Dumping fees can sour EU relations

Published Feb 14, 2014

Share

Londiwe Buthelezi

South Africa’s anti-dumping measures could cost consumers and the economy dearly.

Economists said yesterday that if the country imposed anti-dumping duties on poultry from some of the EU member countries it was investigating, it could sour already fractious relations with one of its largest trade and investment partners, but it might be necessary.

On Wednesday, the International Trade Administration Commission of SA (Itac) told Parliament that it had started investigating British, German and Dutch firms suspected of dumping poultry products in South Africa. If it finds evidence, dumping duties could be imposed and, in the worst case, the entire poultry industry in these countries could be fined.

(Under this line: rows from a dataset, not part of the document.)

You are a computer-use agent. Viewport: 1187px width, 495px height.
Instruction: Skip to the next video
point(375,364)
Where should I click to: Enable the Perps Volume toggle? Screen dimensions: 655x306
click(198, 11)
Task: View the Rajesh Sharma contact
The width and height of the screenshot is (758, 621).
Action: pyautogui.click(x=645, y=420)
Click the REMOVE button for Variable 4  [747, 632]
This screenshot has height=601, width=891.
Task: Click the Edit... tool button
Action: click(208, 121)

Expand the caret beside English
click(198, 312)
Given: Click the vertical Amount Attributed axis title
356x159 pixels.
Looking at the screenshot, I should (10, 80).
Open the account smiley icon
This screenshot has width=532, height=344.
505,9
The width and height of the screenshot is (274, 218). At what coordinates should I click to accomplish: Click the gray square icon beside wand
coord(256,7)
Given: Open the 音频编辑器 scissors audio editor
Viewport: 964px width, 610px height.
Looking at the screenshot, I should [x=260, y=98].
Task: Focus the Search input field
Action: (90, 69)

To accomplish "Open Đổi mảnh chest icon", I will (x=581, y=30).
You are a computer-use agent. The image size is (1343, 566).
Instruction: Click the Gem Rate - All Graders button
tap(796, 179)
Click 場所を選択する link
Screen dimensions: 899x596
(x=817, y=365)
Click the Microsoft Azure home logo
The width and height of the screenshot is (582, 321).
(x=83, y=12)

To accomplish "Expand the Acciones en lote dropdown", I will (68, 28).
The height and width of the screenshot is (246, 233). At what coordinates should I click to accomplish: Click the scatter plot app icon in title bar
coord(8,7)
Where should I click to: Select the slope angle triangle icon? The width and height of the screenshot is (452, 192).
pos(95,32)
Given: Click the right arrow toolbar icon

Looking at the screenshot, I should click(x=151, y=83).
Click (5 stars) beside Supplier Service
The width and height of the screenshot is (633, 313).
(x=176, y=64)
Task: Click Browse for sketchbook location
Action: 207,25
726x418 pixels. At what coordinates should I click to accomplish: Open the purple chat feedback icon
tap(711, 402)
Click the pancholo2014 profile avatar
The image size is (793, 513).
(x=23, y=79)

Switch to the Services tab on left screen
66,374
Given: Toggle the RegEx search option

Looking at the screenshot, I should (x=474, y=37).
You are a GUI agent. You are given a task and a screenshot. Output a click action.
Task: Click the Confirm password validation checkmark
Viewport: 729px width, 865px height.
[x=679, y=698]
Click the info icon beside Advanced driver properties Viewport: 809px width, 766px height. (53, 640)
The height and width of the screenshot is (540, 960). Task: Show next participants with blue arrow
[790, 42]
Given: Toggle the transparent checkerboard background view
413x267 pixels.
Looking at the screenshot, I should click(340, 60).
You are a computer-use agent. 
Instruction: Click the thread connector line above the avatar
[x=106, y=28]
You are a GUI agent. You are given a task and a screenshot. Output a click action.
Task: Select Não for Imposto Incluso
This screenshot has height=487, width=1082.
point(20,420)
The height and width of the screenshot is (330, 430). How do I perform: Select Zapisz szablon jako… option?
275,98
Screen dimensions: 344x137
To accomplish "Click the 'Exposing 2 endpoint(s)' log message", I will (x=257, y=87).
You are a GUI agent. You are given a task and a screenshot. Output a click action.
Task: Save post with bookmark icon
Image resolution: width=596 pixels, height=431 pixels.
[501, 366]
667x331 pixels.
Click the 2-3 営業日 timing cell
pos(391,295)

The mood between South Africa and the EU has already been strained following the Department of Trade and Industry’s decision to phase out bilateral investment treaties with about 13 European nations last year.

The EU later banned imports of South African citrus fruits over fears that they were contaminated with the fungal black spot disease, a move that some people said reflected a simmering trade war.

“It [the atmosphere] is not good. We’ve introduced tremendous risk to the equation. No country or investor likes it when rules change,” said Nicky Weimar, a senior economist at Nedbank.

But she said as South Africa pursued its New Growth Path strategy, a degree of interference was expected because that was what this growth roadmap suggested.

“It is for the development of the local industry but it is not something an economist can agree with. It imposes costs on the economy and removes competitiveness that would have encouraged local producers to think innovatively.”

A trade relations analyst said the problem was that countries were not treated with the same degree of scrutiny. The EU had been treated differently and if dumping allegations ended in the imposition of duties, the trade bloc was bound to take notice even though its own problems had directed people’s attentions away from lesser concerns.

Goolam Ballim, Standard Bank’s chief economist, said people needed to recognise that South Africa’s economic relations and negotiations with the EU were long-standing. “At some point they need to be reformulated and bargaining will be hard struck. South Africa will need to be defensive of its international policies.”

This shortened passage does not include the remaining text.